Terms, Conditions & Inprint
Scope and definition
1. These terms and conditions apply exclusively in its version at the time of placing the order for the business relationship of the Webshop Vendor (in the following “Vendor”) and the Client concluded on www.dunderdon.de. Deviating terms and conditions of the Client will not be accepted unless the Vendor explicitly accepts those in writing.
2. The Client is a customer in accordance with section 13 BGB (German Civil Law Code) if the purpose of the ordered consignment and performance is not related to his commercial or independent professional services. In the contrary natural or legal persons or partnerships with legal personality who or which, when entering into a legal transaction with the Vendor, act in exercise of his or its trade, business or profession is deemed to be an entrepreneur in the meaning of section 14 BGB.
Offer and contract Conclusion
1. The representation of the product range on the homepage www.dunderdon.de (in the Following “Online shop”) is not a legally binding offer, but an invitation to treat. The Client may choose products out of the Vendor’s product range and collect them in the so called “Cart”. By clicking the button checkout the Client submits a legally binding offer in regard to the goods placed in the Cart.
2. An automatically generated conformation of receipt by email, in which the placed order is listed, only documents that the Vendor has received the offer placed by the Client. It is not an acceptance of that offer; a legally binding contract is not constructed hereby.
3. The contract is concluded by the submittal proposed by the Client on the one hand and the consignment respectively partial consignment of the ordered goods or the written acknowledgement of order which is separately sent by the Vendor. The Vendor is free to accept the order placed by the Client within two weeks after its submittal.
Consignment, stock availability
1. The Vendor will inform the Client in the acknowledgement of order if the ordered items should be out of stock. The Vendor will not issue an acknowledgment of offer and therefore not enter into a legally binding contract with the Client if the Items should be permanently out of stock.
2. The Vendor will also inform the Client in the acknowledgement of offer in case the ordered items are temporarily not available. The Client may withdraw from the contract if the delivery is deferred by more than two weeks. Apart from that the Vendor may also withdraw from the contract if the deferred delivery exceeds two weeks. The Vendor will reimburse the Client for any payments that he might have made without any delay.
Reservation of title
The goods remain the property of the Vendor until paid for in full by or in behalf of the Client.
Prices and Shipping Costs
1. The prices stated on the website and the Web Shop include the statutory VAT which is applicable at the time of the contract formation.The stated purchasing prices are net of shipping costs. The correlating shipping costs are stated in the Web Shop and have to be paid by the Client in addition to the purchasing price unless the Client exercises his right of revocation in the meaning of sections 312 ff. BGB.
2. We ship insured by UPS or DHL. The risk of accidental destruction and accidental deterioration passes to the Client as soon as the Vendor has handed the goods to UPS or DHL. All shipment are insured.
3. The freight rate will be calculated by checkout depending of your country and before payment.
4. The Vendor reserve the right not to ship to Russia and to post-office boxes.
5. The payment for the ordered goods as well as the flat rate cots for shipping and packaging have to be exclusively made via “Paypal”.

Aim A: Copy the stretch of the records from the line containing "You are a GUI" through the end of the records, keeping every line unchanged.

Data to process:
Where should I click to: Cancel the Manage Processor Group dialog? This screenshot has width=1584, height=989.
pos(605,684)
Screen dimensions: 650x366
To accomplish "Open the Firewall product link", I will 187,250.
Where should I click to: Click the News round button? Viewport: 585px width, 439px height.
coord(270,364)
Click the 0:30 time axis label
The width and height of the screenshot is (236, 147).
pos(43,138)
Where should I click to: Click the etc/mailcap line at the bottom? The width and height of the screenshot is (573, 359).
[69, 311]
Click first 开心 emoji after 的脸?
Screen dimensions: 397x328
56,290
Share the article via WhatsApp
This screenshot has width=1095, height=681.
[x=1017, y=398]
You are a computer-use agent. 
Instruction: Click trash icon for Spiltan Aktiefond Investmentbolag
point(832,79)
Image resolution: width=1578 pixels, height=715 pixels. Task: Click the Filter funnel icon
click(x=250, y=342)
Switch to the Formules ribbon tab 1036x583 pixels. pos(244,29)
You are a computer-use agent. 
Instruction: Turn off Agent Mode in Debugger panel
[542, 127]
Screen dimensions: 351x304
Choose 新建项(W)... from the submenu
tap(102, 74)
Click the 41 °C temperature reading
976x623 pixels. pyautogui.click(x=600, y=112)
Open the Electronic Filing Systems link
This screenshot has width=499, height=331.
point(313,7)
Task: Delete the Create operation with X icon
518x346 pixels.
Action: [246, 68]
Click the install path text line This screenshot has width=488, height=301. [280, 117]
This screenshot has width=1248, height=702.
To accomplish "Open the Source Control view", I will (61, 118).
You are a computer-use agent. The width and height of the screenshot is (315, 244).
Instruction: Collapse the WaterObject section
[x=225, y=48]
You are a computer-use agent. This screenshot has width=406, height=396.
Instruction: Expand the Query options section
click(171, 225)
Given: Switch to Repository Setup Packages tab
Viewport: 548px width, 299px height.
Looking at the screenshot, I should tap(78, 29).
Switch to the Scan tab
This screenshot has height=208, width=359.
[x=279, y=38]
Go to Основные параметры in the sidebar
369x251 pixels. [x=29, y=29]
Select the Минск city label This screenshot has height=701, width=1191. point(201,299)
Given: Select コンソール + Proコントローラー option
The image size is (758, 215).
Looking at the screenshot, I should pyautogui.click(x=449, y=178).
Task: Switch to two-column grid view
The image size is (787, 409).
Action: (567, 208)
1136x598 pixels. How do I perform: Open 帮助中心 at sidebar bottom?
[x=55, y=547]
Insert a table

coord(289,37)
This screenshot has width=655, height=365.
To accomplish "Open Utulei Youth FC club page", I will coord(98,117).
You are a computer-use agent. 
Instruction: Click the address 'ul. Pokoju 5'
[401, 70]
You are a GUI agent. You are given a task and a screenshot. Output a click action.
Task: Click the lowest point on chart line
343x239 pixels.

Aim B: According to the webshop terms, which carriers ship the orders?

Exercise solution A:
You are a GUI agent. You are given a task and a screenshot. Output a click action.
Task: Click the lowest point on chart line
343x239 pixels.

Exercise solution B: UPS or DHL.